Monday, December 9, 2013

Without Classification in the Pigeonhole Age

Ours is the age of the specialist, and long gone is the day of the educated amateur, the person of letters who who could paint, write, and serve in elected office, who could lead in battle and yet publish in science and compose sonnets.  The vapid dating line, "What's your sign?" has given way to the even more insulting, because it is so limiting, "What's your major?"

For this and other reasons, Samuel Rocha's A Primer for Philosophy & Education will be a challenging read in the current age.  It does not fit nicely within the pigeonhole of an accepted educational theory.  It does not even fit in that most elite and revered of pigeonholes, the one that says we should break free from pigeonholes.  Instead, it weaves its way through a variety of thoughts, poetically meditating on a concept so rich and deep that some may mistake it for something trite and commonplace, but more on that in another post.

This comes as no surprise after his acknowledgment in the preface of his debt to William James.  He observes that James "didn't always write to or for an exclusive field of peers, due in large measure to the fact that he never belonged to a single field in the first place -- he began in anatomy and physiology, moved to psychology, and ended in philosophy with major interests in religion and metaphysics.  Perhaps a better way to think about him is this:  James belonged to a field of study coincidentally, classified by whatever he was working on at the moment, but never limited by or to that classification."  (preface, ii)

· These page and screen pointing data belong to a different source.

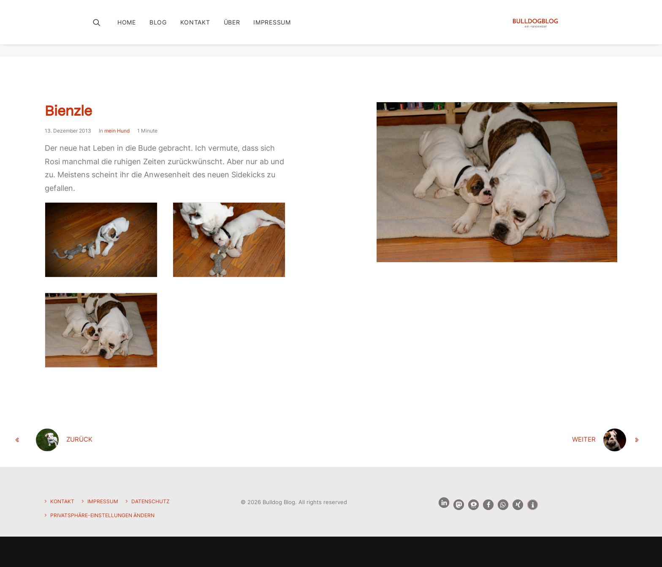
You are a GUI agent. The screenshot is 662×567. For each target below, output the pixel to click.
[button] (102, 28)
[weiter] (521, 440)
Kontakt (195, 28)
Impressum (271, 28)
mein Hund (117, 131)
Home (126, 28)
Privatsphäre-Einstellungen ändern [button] (102, 515)
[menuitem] (129, 28)
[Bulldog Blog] (533, 28)
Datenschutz (150, 501)
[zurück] (141, 440)
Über (232, 28)
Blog (158, 28)
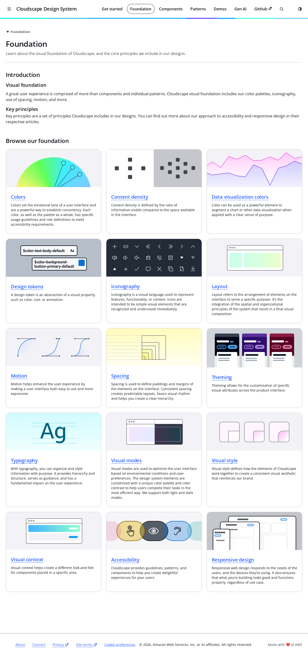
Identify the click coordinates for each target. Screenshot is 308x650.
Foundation (140, 9)
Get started (112, 9)
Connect (96, 630)
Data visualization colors (262, 188)
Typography (91, 449)
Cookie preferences (177, 630)
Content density (174, 188)
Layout (242, 278)
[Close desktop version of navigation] (9, 9)
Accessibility (170, 549)
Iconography (170, 278)
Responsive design (255, 549)
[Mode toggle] (299, 9)
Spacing (165, 363)
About (78, 630)
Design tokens (94, 278)
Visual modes (171, 449)
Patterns (198, 9)
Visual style (247, 449)
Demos (220, 9)
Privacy (119, 630)
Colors (85, 188)
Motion (86, 363)
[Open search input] (281, 9)
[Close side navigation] (60, 26)
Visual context (94, 549)
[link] (134, 31)
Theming (244, 364)
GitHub (263, 9)
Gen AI (240, 9)
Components (171, 9)
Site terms (144, 630)
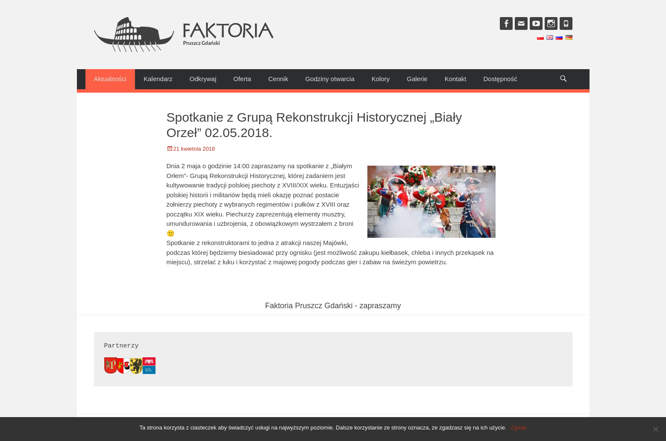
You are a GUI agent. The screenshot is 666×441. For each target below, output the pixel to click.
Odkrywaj (203, 78)
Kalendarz (158, 78)
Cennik (278, 78)
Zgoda (519, 427)
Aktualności (110, 78)
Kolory (381, 78)
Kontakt (455, 78)
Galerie (417, 78)
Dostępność (500, 78)
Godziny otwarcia (330, 78)
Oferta (242, 78)
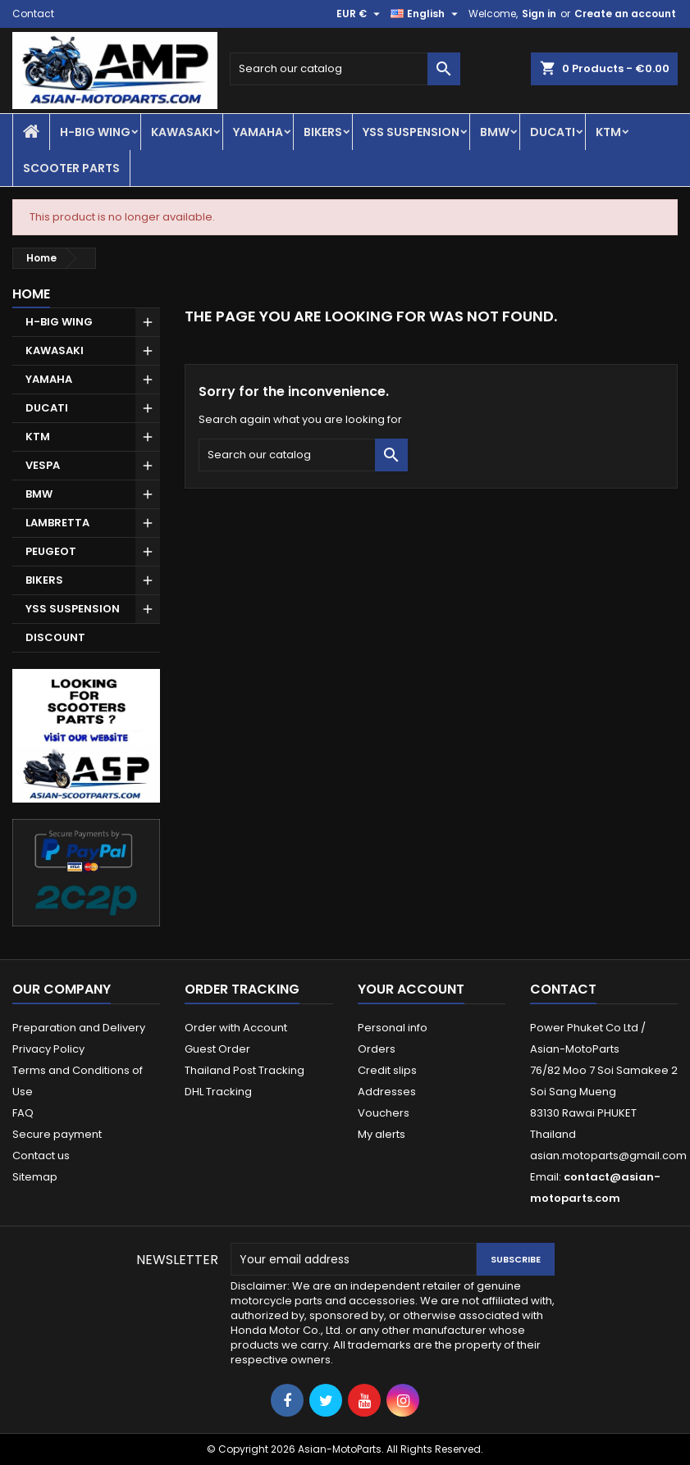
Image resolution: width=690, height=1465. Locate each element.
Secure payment (57, 1134)
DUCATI (552, 132)
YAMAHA (258, 132)
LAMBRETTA (57, 522)
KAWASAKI (181, 132)
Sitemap (34, 1177)
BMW (495, 132)
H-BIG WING (95, 132)
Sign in (539, 13)
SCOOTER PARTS (71, 168)
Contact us (41, 1155)
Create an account (625, 13)
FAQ (23, 1113)
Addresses (387, 1091)
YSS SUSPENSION (411, 132)
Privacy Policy (48, 1049)
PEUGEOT (50, 551)
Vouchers (383, 1113)
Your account (411, 989)
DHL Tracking (218, 1091)
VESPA (42, 465)
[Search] (344, 68)
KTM (608, 132)
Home (31, 293)
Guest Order (217, 1049)
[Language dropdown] (426, 14)
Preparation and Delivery (78, 1027)
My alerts (381, 1134)
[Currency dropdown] (360, 14)
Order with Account (236, 1027)
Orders (376, 1049)
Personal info (392, 1027)
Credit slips (387, 1070)
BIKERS (323, 132)
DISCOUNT (55, 637)
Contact (33, 13)
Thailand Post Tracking (244, 1070)
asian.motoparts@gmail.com (608, 1155)
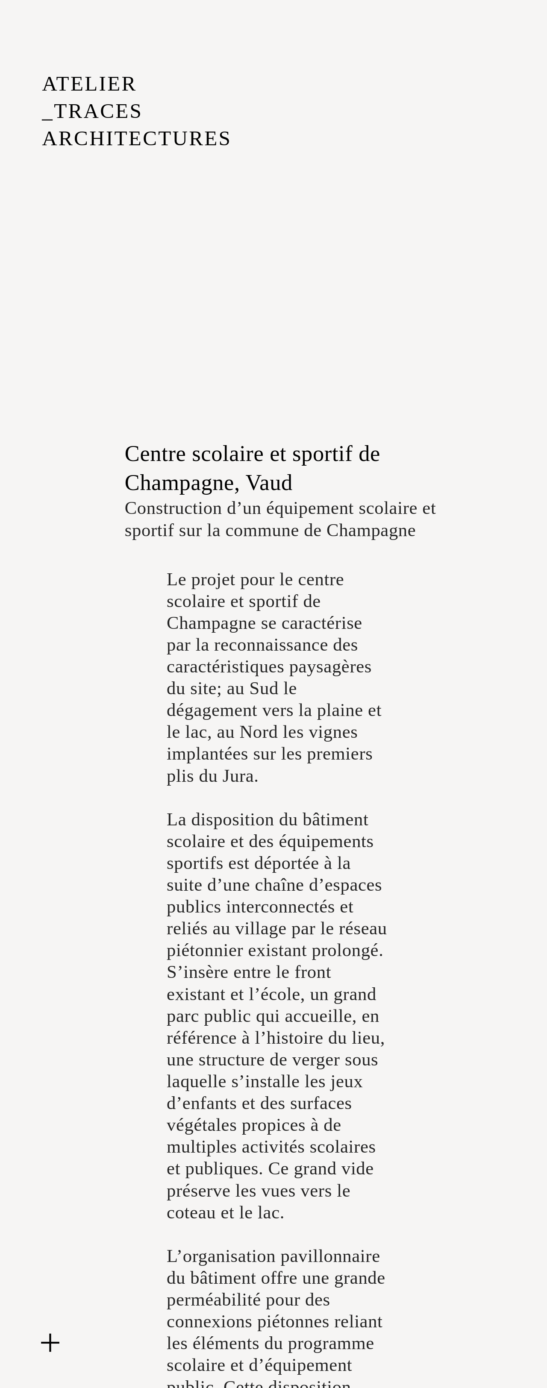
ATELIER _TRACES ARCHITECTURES (137, 111)
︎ (50, 1343)
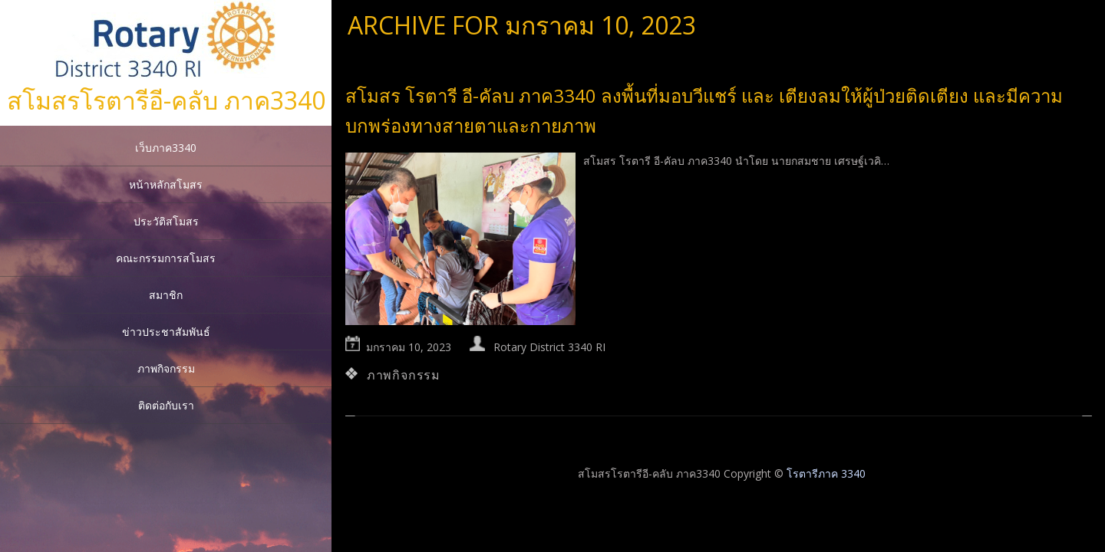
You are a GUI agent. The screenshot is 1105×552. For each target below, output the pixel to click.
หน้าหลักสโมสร (166, 184)
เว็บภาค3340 (165, 147)
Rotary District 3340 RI (549, 347)
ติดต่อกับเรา (166, 405)
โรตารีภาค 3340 (826, 473)
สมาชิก (166, 295)
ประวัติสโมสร (166, 221)
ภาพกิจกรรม (166, 368)
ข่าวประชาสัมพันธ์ (166, 331)
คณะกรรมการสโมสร (166, 258)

This is what the world needs and in fact has always needed.  Fortunately, there do seem to be a few in any given age capable of answering this need.  These are the broadly learned, those driven not by the party line, but by insatiable curiosity and interest in the mysteries of creation.  They are the deep readers who will move from Pope's epitaph for Newton to Newton's scientific writings.  They engage meaningfully in casual conversations on everything from politics to art to literature to theology to sports to finances with reference not just to unconsidered opinion, but to carefully processed articles and books.

Such a person is not interested in jargon for an academic elite.  Such a person is interested most in that shared journey of discovery taken with interlocutors, friends, and students.  Rocha notes of James, "James published mostly works of popular philosophy that began as lectures he presented to audiences of all kinds of people.  He also frequently wrote essays, reviews, and letters to periodicals and popular journals....  [H]e had a deep sensitivity to what I call 'pastoral philosophy' -- an ordinary sense of philosophy that is thoroughly and principally educational."  (preface, ii-iii)

St. Augustine wrote some of the greatest works of Christian theology while engaged in the work of a bishop.  Indeed, it was in response to pressing issues of his day that had practical relevance for his flock that he did his thinking and writing.  In his 1984 speech "Advice to Christian Philosophers," which has since become a famous and foundational text, Alvin Plantinga proposed that Christian philosophers need not be bound by the limits of what their non-Christian peers set for philosophical discussion.  Their work, inasmuch as it was conducted in and for the particular community of those confessing Christ, had a duty to respond to the matters most relevant to that community.

Clearly standing in such a tradition, Rocha has written his slender book with a particular audience in mind, his students.  It is first and foremost a love letter, a paternal (yet never paternalistic) love letter from a paidagogos to his pupils.  Because, like James, Rocha will not be limited to a particular classification and because his approach is one of "pastoral philosophy," fully appreciating what he has to say will require the setting aside of often pet classifications.  Having made it through to the end of his book, I can assure you that it will be worth the effort to do so.